- _Exercise description_:
Repeat exactly, and only, the lines from the one containing "The height and width of the screenshot is (400, 500)." through the end of the records.

- _Data under study_:
----------------------------------------

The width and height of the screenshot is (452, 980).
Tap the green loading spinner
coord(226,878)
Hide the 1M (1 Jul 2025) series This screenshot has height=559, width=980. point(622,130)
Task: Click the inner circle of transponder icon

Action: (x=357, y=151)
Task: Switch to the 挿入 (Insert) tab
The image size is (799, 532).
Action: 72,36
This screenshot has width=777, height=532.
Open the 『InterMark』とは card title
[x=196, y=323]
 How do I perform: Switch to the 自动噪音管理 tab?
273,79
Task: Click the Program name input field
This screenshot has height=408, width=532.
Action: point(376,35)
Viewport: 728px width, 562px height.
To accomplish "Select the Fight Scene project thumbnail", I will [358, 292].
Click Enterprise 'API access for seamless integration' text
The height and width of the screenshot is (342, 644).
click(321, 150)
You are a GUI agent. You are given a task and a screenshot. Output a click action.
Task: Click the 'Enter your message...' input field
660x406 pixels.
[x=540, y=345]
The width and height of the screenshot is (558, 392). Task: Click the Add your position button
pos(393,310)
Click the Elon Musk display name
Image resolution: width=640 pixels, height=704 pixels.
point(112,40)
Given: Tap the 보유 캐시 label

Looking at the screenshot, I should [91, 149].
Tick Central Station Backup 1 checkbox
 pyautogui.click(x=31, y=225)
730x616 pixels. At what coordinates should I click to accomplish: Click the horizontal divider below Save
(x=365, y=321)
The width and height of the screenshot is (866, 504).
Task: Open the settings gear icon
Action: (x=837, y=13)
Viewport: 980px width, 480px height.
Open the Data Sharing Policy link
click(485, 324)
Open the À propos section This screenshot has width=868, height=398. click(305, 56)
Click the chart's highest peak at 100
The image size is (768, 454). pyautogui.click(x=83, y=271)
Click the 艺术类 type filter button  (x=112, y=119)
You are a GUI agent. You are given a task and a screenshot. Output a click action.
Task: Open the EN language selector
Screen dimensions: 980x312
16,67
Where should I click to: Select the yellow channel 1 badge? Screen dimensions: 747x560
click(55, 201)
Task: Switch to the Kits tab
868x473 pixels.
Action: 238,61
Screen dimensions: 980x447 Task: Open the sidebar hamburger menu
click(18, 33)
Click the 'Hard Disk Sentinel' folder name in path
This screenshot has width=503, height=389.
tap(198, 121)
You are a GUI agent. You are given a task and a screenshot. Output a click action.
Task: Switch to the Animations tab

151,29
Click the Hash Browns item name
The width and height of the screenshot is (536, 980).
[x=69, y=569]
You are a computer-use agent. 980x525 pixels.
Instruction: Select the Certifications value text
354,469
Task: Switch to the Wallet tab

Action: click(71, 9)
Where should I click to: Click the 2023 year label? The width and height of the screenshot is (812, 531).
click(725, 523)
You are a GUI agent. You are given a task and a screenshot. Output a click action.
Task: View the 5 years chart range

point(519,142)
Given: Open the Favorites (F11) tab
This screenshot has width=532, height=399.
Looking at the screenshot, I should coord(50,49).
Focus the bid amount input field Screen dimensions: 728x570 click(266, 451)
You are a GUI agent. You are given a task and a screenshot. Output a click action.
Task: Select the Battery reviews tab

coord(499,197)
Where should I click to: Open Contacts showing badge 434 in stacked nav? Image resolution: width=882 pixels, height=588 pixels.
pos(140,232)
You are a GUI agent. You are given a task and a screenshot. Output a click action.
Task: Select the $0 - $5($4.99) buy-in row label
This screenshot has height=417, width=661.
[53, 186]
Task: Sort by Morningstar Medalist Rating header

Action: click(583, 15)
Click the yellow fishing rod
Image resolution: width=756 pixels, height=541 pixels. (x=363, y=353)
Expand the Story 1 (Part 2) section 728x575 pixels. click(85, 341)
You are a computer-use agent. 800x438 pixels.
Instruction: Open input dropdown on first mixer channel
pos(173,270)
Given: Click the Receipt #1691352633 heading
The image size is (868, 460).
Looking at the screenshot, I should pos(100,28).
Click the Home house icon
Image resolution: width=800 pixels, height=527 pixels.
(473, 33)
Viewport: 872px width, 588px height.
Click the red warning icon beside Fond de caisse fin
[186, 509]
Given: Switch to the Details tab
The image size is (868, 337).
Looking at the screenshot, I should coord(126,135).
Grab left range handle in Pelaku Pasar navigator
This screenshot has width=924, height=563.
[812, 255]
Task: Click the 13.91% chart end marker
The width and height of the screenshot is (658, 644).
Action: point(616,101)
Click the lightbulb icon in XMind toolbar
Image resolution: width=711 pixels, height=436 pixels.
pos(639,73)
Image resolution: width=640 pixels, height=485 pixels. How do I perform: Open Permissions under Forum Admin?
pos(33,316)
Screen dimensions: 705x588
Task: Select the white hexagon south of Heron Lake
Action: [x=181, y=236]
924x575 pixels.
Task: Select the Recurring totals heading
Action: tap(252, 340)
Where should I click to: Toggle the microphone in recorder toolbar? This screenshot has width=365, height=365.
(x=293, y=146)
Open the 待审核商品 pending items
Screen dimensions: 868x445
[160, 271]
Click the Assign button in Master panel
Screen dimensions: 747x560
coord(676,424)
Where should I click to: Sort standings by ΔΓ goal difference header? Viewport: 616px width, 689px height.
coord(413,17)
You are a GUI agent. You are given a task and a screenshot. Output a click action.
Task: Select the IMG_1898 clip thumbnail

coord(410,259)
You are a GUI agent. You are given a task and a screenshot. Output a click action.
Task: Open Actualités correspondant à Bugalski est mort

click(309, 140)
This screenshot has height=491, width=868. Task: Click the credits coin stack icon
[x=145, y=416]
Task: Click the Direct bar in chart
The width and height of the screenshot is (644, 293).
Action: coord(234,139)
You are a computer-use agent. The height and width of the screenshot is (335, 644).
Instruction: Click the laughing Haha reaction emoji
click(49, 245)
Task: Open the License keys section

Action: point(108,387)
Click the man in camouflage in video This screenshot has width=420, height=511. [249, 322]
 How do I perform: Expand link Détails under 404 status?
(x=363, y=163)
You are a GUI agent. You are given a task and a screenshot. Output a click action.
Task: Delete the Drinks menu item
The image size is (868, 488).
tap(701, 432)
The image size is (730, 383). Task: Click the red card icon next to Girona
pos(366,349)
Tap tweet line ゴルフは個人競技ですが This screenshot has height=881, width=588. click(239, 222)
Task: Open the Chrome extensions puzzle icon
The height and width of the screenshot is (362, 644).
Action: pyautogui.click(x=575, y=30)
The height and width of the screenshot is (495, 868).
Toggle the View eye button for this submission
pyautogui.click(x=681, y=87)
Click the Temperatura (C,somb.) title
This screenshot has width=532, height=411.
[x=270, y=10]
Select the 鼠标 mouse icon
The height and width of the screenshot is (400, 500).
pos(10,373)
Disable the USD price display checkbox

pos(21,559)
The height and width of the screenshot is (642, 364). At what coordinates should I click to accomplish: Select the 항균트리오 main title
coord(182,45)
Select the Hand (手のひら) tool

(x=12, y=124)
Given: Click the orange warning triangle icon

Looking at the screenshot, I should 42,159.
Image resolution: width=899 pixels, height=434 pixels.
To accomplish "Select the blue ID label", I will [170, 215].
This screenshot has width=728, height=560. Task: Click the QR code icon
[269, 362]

----------------------------------------

- _Exercise result_:
The height and width of the screenshot is (400, 500).
pos(10,373)
Disable the USD price display checkbox

pos(21,559)
The height and width of the screenshot is (642, 364). At what coordinates should I click to accomplish: Select the 항균트리오 main title
coord(182,45)
Select the Hand (手のひら) tool

(x=12, y=124)
Given: Click the orange warning triangle icon

Looking at the screenshot, I should 42,159.
Image resolution: width=899 pixels, height=434 pixels.
To accomplish "Select the blue ID label", I will [170, 215].
This screenshot has width=728, height=560. Task: Click the QR code icon
[269, 362]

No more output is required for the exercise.